Highlights from

ESC 2019

European Society of Cardiology

Paris 31 August - 4 September 2019

PURE study: risk factors cardiovascular disease in low- and high-income countries

Approximately 70% of the risk of cardiovascular disease (CVD) and death can be explained by modifiable risk factors [1]. Globally, the largest contributing risk factor for CVD are metabolic risk factors (41.2%) of which hypertension (22%) was the leading risk factor in that category. Yet, a large variation was observed between countries with different levels of income with regard to the relative impact of the CVD risk factors.

The PURE study assessed data from 21 countries spreading 5 continents, and aimed to describe the incidence of various diseases and related deaths in countries at different economic levels (high-, middle- and low-income) and to document the relative importance of risk factors for CVD and mortality overall and in these countries. A total number of 152,722 subjects without CVD from high-, middle- and low-income countries were included. Fourteen risk factors were assessed, consisting of behavioural risk factors (i.e. tobacco use, diet, alcohol use, physical activity, and sodium intake), metabolic risk factors (i.e. hypertension, diabetes, obesity, and lipids), psychosocial risk factors (i.e. education and depression), grip strength, and air pollution (in the household [solid fuel use], and PM 2.5 ambient air pollution).

Results showed that the largest group of population attributable factors were behavioural risk factors (26.3%). However, the importance of household air pollution, poor diet, low education, and low grip strength were substantially larger in low- and middle-income countries than in high-income countries.
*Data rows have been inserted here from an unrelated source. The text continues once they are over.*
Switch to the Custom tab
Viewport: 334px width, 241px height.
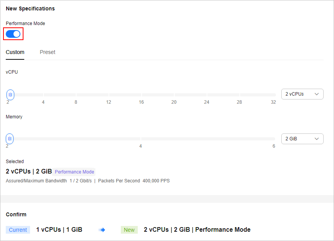tap(15, 52)
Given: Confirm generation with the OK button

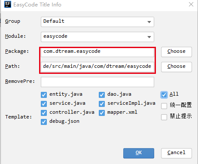Looking at the screenshot, I should 139,153.
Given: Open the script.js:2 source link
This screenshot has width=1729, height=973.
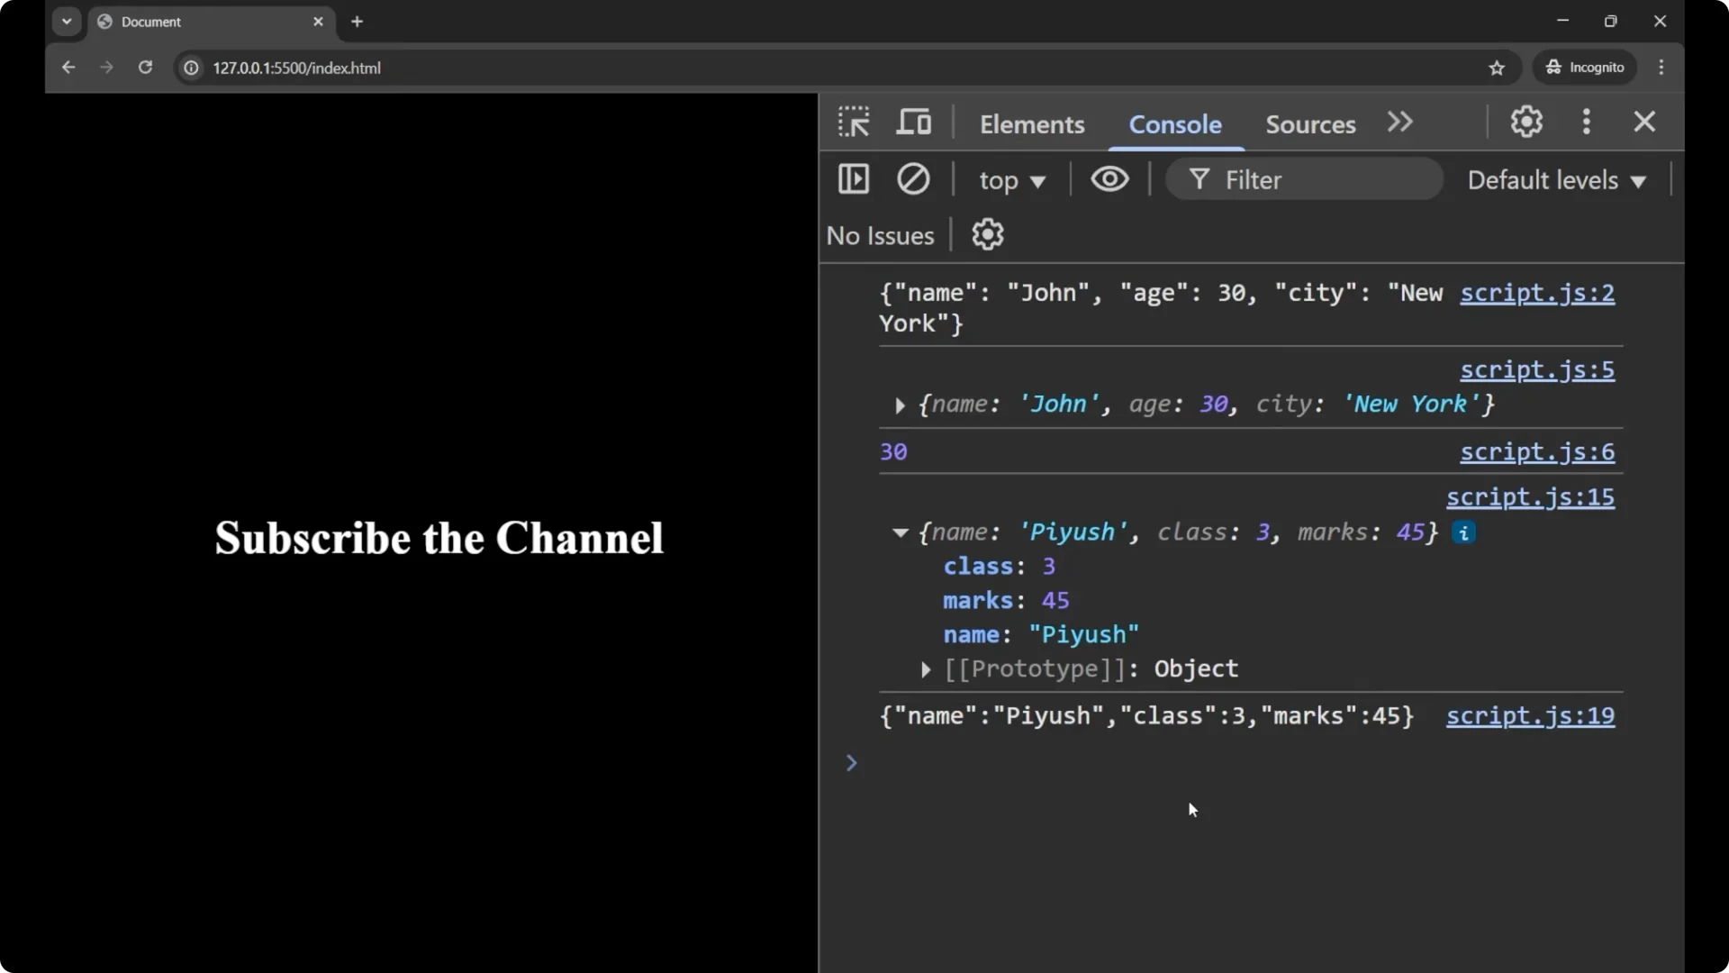Looking at the screenshot, I should pos(1536,294).
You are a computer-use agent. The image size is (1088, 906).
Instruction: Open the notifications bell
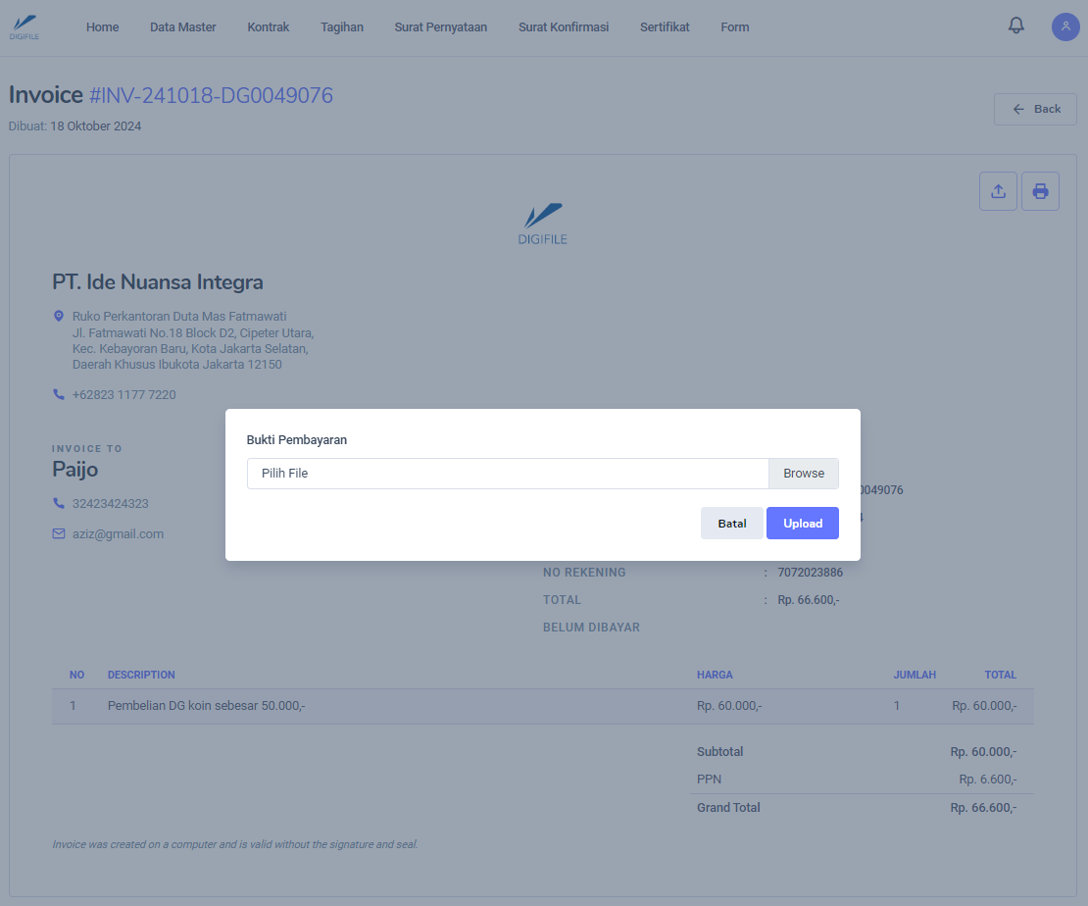[x=1015, y=26]
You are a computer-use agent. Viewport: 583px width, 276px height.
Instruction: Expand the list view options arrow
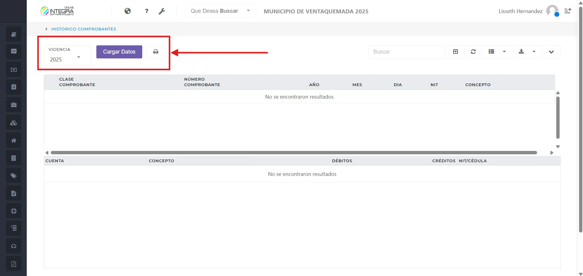[504, 52]
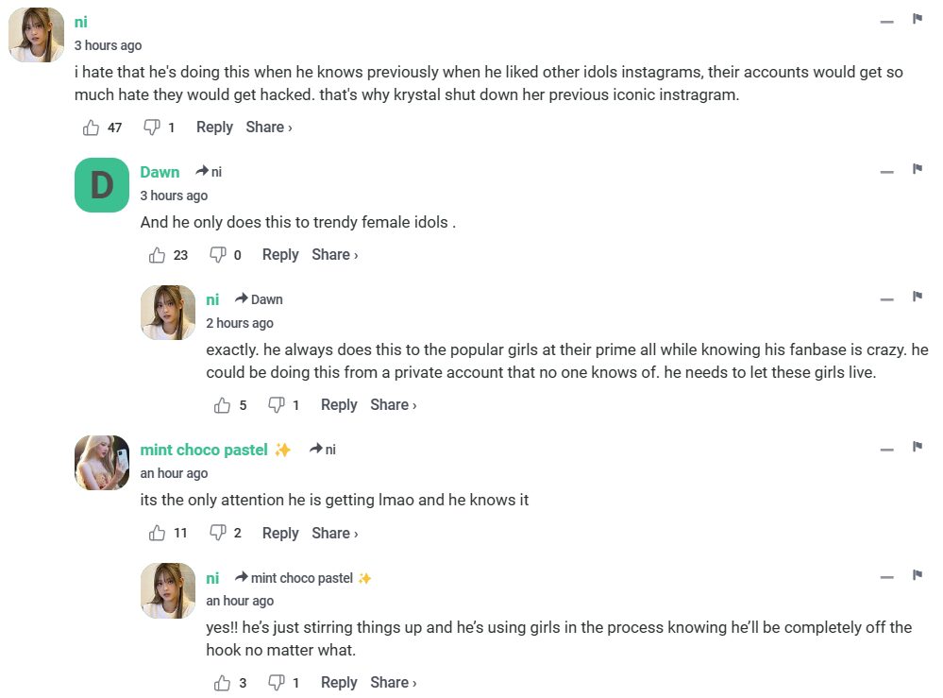Like Dawn's comment about trendy female idols
The width and height of the screenshot is (943, 698).
[x=158, y=255]
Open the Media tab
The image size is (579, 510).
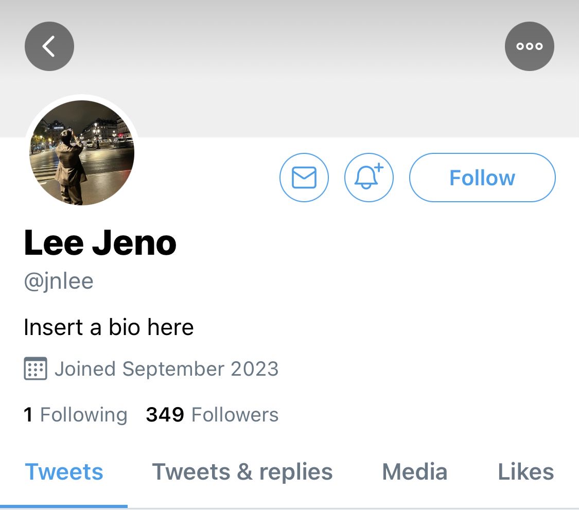(x=415, y=471)
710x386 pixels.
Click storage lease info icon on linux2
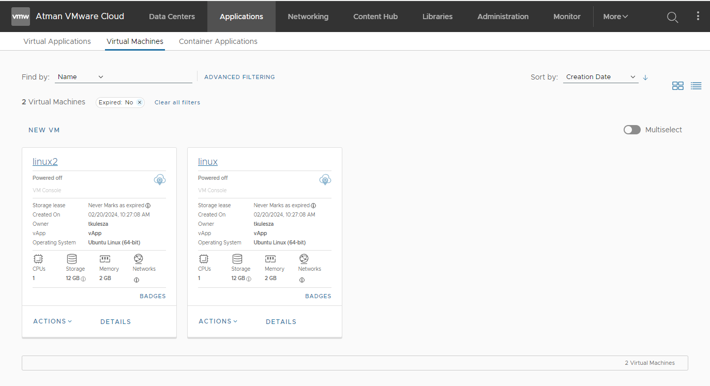pos(148,206)
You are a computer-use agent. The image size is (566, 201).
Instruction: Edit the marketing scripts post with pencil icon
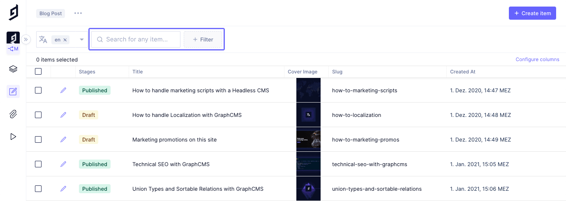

Contrarily, metabolic risk factors, such as high cholesterol, abdominal obesity or diabetes, had a larger impact in high-income countries than in low-income countries on the development of CVD.

According to Dr Salim Yusuf, who presented the results on behalf of the Prospective Urban Rural Epidemiology (PURE) Study Investigators, the implications of these findings are that reducing CVD and mortality require a two-way approach. “Modifying risk factors which have larger effects in specific contexts, with continuing emphasis on low-cost proven treatments, control of hypertension, and tobacco control, as well as improving health care and reducing indoor and outdoor air pollution, particularly in poorer countries.”

  1. Yusuf S. PURE - Impact of modifiable risk factors on cardiovascular disease and mortality. FP Number 5069. ESC Congress 2019, 31 Aug-4 Sept, Paris, France.

The content and interpretation of these conference highlights are the views and comments of the speakers/authors.